__YOUR TASKS__:
a) Answer these questions using the essay about becoming a country girl:
(i) How many chickens sit on the front seat of Jim's truck?
(ii) How old were the baby chicks penned in the feed store?
(iii) Which chicks did the narrator buy?
b) Retype the part of the essay about becoming a country girl starting with "Three weeks before" and going on through "our mini farm.".

__SUPPLIED TEXT__:
=== Section Start ===

On Becoming a Country Girl

In front of the porch sits Jim’s truck. All four chickens sit on the front seat, cooing and clucking, all the vocabulary they have to discuss moving vehicles and this alien world. Wide-eyed, they stare at me through the window seeming confused and disoriented. They hardly seem like the same birds I gave my son six months ago.

 

Three weeks before our first trip to Europe, I stopped in the feed store and fell in love. Penned in the middle of their floor was a congregation of about twenty baby chicks, three weeks old and about the size of quail. I had wanted chickens since we moved to the country a year ago. The idea of going to the barn to gather eggs, or of chickens scratching in the weeds picking at bugs and seeds, left me feeling like Rebecca of Sunnybrook Farm. But thus far I had hesitated to have baby chicks since our cats might not understand the bigger picture of them growing up and becoming a living part of our mini farm.

If I get them now, I reasoned, they will be six weeks old by the time we leave for Europe. My daughter and granddaughter can guard them from the cats while we are away. By the time we return from our trip, they should be nearly grown. With all pieces of the fantasy in place, I bought two Rhode Island Reds, and two black and white speckled chicks.

=== Section End ===

__DATASET EXTRACT__:
=== Section Start ===

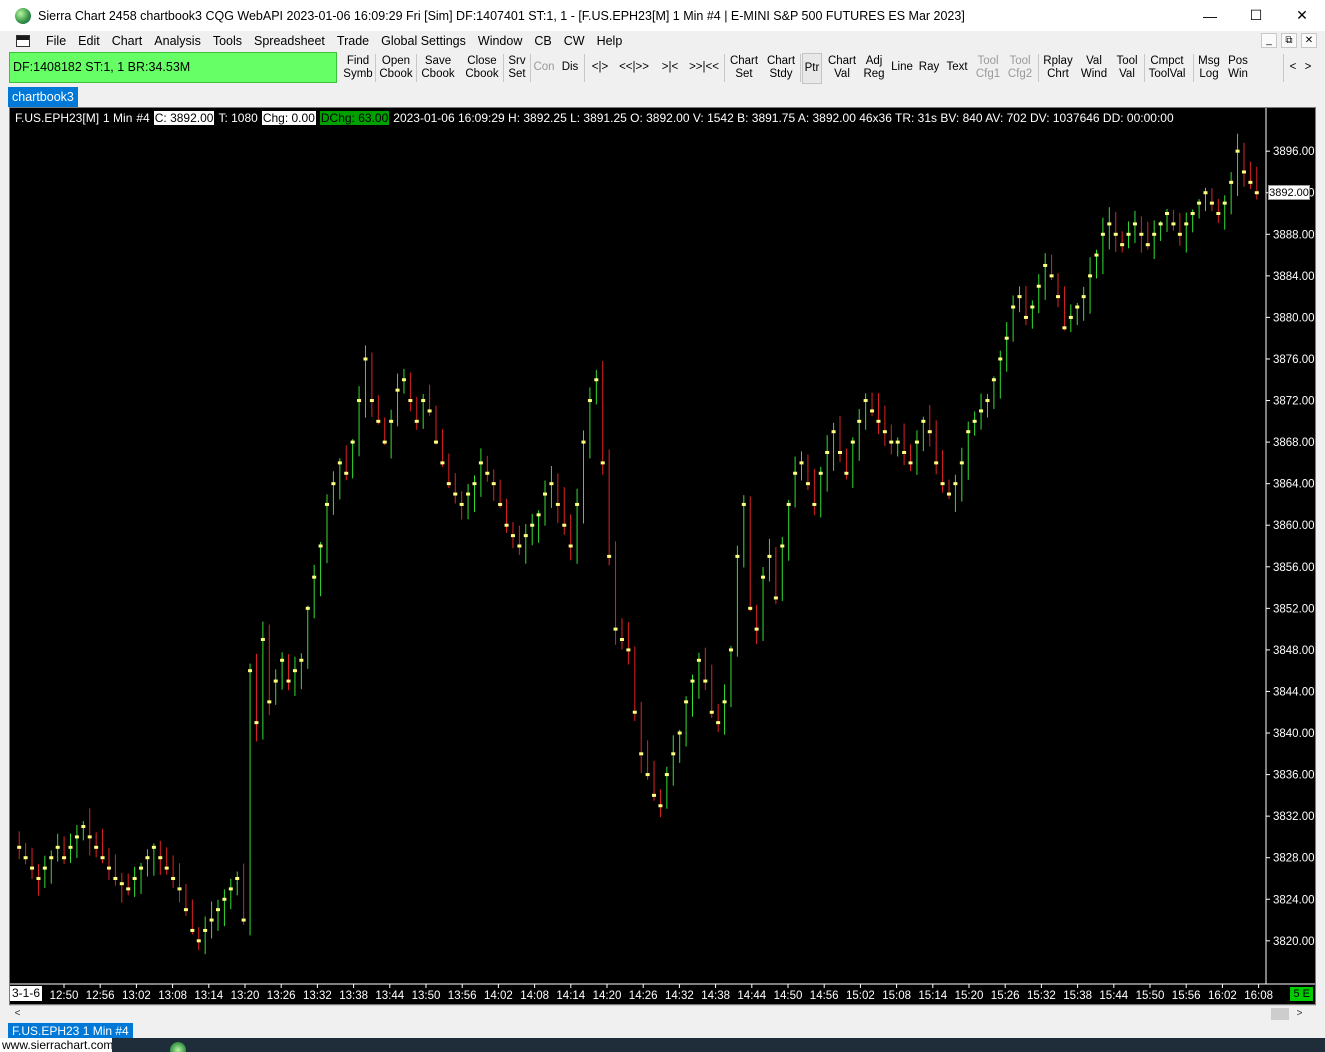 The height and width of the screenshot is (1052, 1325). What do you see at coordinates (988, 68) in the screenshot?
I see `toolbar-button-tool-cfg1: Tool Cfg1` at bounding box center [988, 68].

=== Section End ===

__TASK-BY-TASK OUTPUTS__:
a)
(i) Four.
(ii) Three weeks old.
(iii) Two Rhode Island Reds and two black and white speckled chicks.

b)
Three weeks before our first trip to Europe, I stopped in the feed store and fell in love. Penned in the middle of their floor was a congregation of about twenty baby chicks, three weeks old and about the size of quail. I had wanted chickens since we moved to the country a year ago. The idea of going to the barn to gather eggs, or of chickens scratching in the weeds picking at bugs and seeds, left me feeling like Rebecca of Sunnybrook Farm. But thus far I had hesitated to have baby chicks since our cats might not understand the bigger picture of them growing up and becoming a living part of our mini farm.